• Dataset records:
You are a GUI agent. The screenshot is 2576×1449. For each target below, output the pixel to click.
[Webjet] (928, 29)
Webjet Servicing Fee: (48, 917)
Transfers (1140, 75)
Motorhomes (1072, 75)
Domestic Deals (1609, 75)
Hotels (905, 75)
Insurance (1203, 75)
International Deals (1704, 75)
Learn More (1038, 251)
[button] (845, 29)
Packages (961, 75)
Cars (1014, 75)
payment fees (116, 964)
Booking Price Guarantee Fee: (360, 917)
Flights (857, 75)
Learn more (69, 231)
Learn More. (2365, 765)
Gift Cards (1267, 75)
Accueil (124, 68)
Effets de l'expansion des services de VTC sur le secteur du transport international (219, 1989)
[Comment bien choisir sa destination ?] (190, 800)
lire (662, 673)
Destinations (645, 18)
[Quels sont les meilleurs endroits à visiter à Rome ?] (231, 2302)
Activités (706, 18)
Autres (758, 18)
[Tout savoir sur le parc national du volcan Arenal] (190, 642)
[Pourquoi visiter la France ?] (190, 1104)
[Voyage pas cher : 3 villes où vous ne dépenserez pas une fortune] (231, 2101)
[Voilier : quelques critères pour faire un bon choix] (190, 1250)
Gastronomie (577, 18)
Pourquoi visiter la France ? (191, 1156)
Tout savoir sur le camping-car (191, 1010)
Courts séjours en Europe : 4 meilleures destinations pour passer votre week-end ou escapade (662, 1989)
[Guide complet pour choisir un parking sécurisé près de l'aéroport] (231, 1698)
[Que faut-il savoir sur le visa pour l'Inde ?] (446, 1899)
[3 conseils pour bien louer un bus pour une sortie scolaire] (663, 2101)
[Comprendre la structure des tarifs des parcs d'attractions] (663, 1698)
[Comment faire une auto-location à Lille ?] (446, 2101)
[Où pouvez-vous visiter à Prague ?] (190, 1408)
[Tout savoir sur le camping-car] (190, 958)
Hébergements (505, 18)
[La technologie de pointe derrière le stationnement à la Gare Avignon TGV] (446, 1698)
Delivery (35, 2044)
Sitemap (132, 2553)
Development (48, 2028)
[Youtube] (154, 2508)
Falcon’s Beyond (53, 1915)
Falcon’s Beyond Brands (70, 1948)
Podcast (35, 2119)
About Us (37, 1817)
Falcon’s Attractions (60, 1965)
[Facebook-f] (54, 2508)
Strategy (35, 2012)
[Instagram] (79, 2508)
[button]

• Aim of the task: Check each line of the listing for "choisir". Show those that have it.

• Task result:
[Comment bien choisir sa destination ?] (190, 800)
[Guide complet pour choisir un parking sécurisé près de l'aéroport] (231, 1698)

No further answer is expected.